LARAMIE — I watched the team that could win the national title in what would be one of the great stories in American sports lore.
Boise State is that good. Just 14 years after jumping from the dregs of Division I-AA, the Broncos could beat any team in America on a neutral field. I’m convinced of it.
Too bad it won’t happen. The system won’t allow it. The third-ranked Broncos’ 51-6 pounding of Wyoming will raise only amused yawns in the SEC and Big Ten, not to mention the offices of every voting coach in the USA Today poll.
The world will look at the other side of the field and see an outmanned Wyoming team, recovering from the tragedy of a fallen teammate, in the middle of Dave Christensen’s second-year rebuilding job.
Boise State’s problem is the world that’s against it will yawn through its entire season. And that world includes nearly every talk-show host, blogger and beer drinker outside the Idaho border.
After its home opener next Saturday against 25th-ranked Oregon State, Boise State’s WAC schedule looks like a walk through a King Soopers bakery: donut, followed by a French cruller and a few cream puffs.
Its lone threat is a visit to Nevada on Nov. 26. The Broncos’ best win all year was wiped off the radar when Virginia Tech lost to a school more associated with the writing of the U.S. Constitution than a football team. No one cares that James Madison won the 2004 I-AA national title.
When it beat Virginia Tech it beat Boise State too.
Here’s what the voters in the BCS formula don’t get: Check the eye test. Erase the opponent and savor the precision of Boise State’s offense, the relentlessness of its defense, the discipline of a team that returns 22 of 24 starters from a 14-0 season.
Junior quarterback Kellen Moore is the real deal. He finished 20-of-30 for 370 yards and threw only his fourth pick in 485 passes.
Tailback Doug Martin is quick and elusive, gaining 105 yards. Yet Boise State’s strength is probably its defense. It sacked Austyn Carta-Samuels four times. The Broncos outgained the Cowboys 218-1 in the first quarter. They led 34-0 at half.
Put this team in the Pac-10 and they could win it. Its lack of street cred is purely guilt by association.
I’m fantasizing about Boise State and Alabama playing for a national title on the neutral field in Glendale, Ariz. It’s the same place where the Broncos stunned Oklahoma in the 2007 Fiesta Bowl, merely the greatest sporting event I’ve ever watched in person or on TV.
For that, they won a watch.
They won’t win a national title. Just by staying home last weekend, Boise State dropped in The Associated Press poll from 13 points behind No. 2 Ohio State to 104 points behind, merely because of Virginia Tech’s pratfall against James Madison. Six voters dropped Boise State from No. 1.
And that’s not all.
“They’re not going to be a good computer team,” BCS analyst Jerry Palm said. “Boise’s going to be behind in both the polls and computers. They’ll be behind all major one-loss teams and maybe even behind two-loss teams in the computers. That’s how it’s gone for them historically.”

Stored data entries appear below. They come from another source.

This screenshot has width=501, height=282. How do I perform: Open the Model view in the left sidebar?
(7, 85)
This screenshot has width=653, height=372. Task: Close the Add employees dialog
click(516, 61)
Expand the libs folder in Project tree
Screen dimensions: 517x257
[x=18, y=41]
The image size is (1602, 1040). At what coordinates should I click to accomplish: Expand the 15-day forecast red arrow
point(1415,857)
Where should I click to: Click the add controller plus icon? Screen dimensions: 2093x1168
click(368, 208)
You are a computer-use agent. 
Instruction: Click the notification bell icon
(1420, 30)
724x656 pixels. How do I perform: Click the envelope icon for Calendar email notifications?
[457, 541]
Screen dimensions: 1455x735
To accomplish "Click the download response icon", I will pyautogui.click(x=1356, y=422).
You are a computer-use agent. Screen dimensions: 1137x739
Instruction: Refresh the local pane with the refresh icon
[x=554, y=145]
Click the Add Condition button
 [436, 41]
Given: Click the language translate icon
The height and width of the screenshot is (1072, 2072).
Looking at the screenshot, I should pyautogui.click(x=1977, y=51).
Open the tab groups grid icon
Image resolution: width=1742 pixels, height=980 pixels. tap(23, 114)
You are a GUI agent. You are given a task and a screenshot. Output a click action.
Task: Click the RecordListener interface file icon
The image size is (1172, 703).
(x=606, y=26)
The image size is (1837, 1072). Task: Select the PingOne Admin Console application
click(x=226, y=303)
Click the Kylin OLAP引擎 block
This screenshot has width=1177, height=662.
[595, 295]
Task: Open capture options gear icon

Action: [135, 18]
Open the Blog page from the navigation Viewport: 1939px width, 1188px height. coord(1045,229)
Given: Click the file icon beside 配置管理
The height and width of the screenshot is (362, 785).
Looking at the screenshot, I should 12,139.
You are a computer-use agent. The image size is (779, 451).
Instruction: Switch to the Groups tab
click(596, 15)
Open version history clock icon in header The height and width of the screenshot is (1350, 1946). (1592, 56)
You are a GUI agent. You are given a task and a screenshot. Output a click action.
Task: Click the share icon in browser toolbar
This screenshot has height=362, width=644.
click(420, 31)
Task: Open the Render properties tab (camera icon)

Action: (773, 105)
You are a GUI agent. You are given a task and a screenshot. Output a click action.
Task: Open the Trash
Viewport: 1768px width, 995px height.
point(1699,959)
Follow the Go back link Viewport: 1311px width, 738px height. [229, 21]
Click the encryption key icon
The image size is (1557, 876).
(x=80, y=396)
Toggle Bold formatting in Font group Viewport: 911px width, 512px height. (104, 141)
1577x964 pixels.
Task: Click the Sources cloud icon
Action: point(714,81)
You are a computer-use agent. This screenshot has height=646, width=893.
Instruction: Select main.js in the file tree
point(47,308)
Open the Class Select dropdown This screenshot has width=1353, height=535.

They’re a good team for fodder, though. ESPN GameDay will be in Boise on Saturday, and the debate comes on their blue turf. While Corso fights with Herbstreit over it, let’s hope they bring up another point.
In an era when Mississippi loses to Jacksonville State and James Madison beats Virginia Tech, Boise State has not lost focus once in this 16-game win streak.
“They get it,” coach Chris Petersen said. “They do a good job watching tape. They know that everybody’s got good players. They see what Wyoming could do. They took them very, very serious. They take everybody very serious.”
This wouldn’t be a debate if the university presidents awoke from their coma and put in a Plus-One. Yes, I am beating a horse that died in about 2004. But think about it. Boise State can’t finish in the top two. It could finish in the top four.
Would you watch a 12-0 Boise State versus a 13-0 Alabama in a national semifinal? Thought so. Dream on. I am.